Thursday, January 10, 2008

Is There a Christian Influence?

When I recently watched the film I Am Legend, I first thought that I would be bored. As likable as Will Smith is, it was beyond my comprehension that I could enjoy just him for an entire feature. After all, Tom Hanks is one of our great American Actors and Cast Away was almost too much.

I then thought that the seemingly infinite commercial appeal of the movie would do me in. I am becoming a cinema snob. If it is too popular, I know I will not like it. If there are too many advertisements for the film on television, it is a sure sign that it cannot be worth watching. But I went, kicking and screaming, to see this little post-apocalyptic, science fiction thriller.

Finally, I almost came undone at the sight of the first 'dark-seekers.' The dark-seekers are mutant-zombie creatures who were once humans. They exist in Will Smith's world only to hunt, capture and eat flesh and blood. I do not, I repeat, I do not like computer-generated, mutant zombie movies. I want to see a film that will move me. Zombies tend to bore me.

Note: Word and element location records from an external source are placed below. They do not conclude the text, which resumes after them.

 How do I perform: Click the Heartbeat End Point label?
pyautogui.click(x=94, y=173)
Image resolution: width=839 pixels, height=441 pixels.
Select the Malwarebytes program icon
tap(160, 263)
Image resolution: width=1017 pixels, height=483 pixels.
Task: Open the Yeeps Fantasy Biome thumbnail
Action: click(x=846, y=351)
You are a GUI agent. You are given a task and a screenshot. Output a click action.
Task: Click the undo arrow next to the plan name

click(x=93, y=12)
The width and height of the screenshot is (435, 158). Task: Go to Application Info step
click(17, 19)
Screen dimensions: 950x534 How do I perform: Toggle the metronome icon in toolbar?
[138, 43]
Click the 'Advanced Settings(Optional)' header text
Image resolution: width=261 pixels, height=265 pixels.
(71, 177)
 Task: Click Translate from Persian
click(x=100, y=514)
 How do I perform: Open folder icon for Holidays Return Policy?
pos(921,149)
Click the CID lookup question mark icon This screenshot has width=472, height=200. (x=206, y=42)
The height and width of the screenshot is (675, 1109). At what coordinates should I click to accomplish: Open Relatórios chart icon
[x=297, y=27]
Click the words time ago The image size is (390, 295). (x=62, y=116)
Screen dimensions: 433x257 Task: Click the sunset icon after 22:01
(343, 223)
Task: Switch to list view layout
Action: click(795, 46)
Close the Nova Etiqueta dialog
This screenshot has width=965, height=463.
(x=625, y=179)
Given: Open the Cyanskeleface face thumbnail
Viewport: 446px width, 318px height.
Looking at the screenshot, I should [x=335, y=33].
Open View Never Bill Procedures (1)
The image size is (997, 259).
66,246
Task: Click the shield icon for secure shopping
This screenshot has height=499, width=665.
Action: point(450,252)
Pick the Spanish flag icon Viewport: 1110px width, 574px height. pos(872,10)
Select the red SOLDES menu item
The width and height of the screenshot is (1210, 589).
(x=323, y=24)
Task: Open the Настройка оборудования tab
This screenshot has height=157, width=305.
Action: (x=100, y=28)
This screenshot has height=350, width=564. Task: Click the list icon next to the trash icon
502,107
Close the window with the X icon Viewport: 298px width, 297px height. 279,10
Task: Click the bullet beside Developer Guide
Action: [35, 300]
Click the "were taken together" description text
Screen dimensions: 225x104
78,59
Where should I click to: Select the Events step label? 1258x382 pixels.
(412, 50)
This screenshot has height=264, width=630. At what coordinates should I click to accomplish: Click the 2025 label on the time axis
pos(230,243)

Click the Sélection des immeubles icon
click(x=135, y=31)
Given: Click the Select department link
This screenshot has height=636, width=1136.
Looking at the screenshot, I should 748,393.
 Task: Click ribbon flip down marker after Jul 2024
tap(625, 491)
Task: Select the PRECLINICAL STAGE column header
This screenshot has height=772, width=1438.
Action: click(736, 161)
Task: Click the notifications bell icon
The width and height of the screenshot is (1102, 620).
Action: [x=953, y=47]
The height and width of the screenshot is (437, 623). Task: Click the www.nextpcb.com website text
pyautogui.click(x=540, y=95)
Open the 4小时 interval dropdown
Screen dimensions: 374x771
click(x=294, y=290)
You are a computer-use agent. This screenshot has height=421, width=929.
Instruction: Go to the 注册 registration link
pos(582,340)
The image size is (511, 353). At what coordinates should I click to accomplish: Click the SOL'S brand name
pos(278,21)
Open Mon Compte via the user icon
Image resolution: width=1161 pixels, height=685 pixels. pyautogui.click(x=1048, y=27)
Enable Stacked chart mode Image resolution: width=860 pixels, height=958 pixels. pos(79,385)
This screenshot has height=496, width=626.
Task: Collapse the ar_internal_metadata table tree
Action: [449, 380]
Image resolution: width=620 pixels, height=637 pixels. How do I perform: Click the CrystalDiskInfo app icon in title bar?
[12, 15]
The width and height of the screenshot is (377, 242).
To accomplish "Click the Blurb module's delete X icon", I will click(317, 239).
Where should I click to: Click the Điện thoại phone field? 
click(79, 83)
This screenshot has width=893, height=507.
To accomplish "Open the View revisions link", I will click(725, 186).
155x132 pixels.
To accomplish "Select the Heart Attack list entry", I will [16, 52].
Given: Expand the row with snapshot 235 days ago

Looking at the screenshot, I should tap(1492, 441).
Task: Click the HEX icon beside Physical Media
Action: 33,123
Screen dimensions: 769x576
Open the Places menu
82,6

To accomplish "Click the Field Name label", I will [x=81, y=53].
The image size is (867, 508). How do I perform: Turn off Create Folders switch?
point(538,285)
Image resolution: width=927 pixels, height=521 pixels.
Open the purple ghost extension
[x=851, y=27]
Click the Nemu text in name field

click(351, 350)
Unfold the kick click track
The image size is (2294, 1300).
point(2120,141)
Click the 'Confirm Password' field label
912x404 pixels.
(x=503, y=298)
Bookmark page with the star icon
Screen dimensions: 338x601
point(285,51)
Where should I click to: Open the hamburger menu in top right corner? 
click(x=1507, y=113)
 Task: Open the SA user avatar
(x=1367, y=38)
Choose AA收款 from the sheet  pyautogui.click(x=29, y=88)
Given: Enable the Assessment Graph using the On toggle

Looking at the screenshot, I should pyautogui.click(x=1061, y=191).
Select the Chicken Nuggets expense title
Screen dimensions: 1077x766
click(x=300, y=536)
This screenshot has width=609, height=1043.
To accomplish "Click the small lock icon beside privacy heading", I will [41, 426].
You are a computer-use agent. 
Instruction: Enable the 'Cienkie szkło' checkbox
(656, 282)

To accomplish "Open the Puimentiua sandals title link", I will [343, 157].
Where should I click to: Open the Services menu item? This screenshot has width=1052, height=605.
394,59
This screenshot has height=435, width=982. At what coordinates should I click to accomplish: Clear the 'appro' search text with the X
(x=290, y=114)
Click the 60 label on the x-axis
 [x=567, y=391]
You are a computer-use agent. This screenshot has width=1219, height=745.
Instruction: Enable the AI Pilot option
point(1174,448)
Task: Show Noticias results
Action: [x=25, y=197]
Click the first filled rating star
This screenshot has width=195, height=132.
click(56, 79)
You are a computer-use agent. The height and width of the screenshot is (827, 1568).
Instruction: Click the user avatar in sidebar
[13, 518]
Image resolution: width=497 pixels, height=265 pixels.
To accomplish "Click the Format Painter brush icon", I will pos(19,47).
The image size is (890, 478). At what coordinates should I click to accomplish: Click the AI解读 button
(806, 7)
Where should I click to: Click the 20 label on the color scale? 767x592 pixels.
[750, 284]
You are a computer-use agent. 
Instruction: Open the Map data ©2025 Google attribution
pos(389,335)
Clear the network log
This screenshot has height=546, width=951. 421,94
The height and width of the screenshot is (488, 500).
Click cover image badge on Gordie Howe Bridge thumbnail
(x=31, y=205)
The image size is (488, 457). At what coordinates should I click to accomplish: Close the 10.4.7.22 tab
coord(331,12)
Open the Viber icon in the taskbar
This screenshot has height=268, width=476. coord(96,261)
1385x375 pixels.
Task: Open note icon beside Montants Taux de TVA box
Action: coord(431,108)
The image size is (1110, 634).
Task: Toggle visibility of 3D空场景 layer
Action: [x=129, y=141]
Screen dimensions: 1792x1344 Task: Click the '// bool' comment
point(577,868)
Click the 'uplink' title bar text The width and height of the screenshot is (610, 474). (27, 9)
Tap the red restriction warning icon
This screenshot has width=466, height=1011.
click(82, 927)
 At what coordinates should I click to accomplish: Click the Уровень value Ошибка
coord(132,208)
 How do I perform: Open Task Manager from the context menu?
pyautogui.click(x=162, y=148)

But I kept watching. I watched because the story intrigued me. Smith plays an army scientist who is charged with solving a problem. Three years in the past a virus was developed that would defeat cancer. However, there were drastic and devastating consequences. The virus got out of control and killed everyone. Everyone was killed except for the zombies who were damaged and changed by the virus and Smith, who is somehow immune to the killing properties of the virus.

That brings us to Smith's current dark situation. He is the only human left, so far as he knows, yet he still feels responsible to solve the riddle of the virus. He hunts, traps and experiments on all sorts of animal, including zombies. He has a regimented lifestyle and lives in a bunker mentality to protect himself from the zombies, who only come out at night.

But there is one telling scene (or two) near the end of the movie. I will do my best to give you the gist of this without spoiling the finale. There is a scene in which more survivors are discovered. One asks Smith as to why God would punish humanity this way. Smith replies in a way that is typical of the current secular mindset in our world and society. "God didn't do this. We did this."

This is not an atheistic ideal. This is a widespread, widely-held humanistic doctrine. It holds that although there may be a God, that God is uninterested in humanity and human problems. And even if he was interested, humans do not really care about God.

As I witnessed this scene, I was struck by the futility of it all. Why bother? Why would Smith's character, the only human in the world, so far as he knew, care if there was ever a cure for the virus? After all, it was too late. There was nothing to live for.

Finally, be on the lookout for a brief image at the very end of this movie that will renew your hope in humanity. The filmmakers left a clue that the Smith character's attitude is not necessarily the one that we are to leave the theater with. There is hope. There is God. There is a future, and apparently God cares about how we experience that future.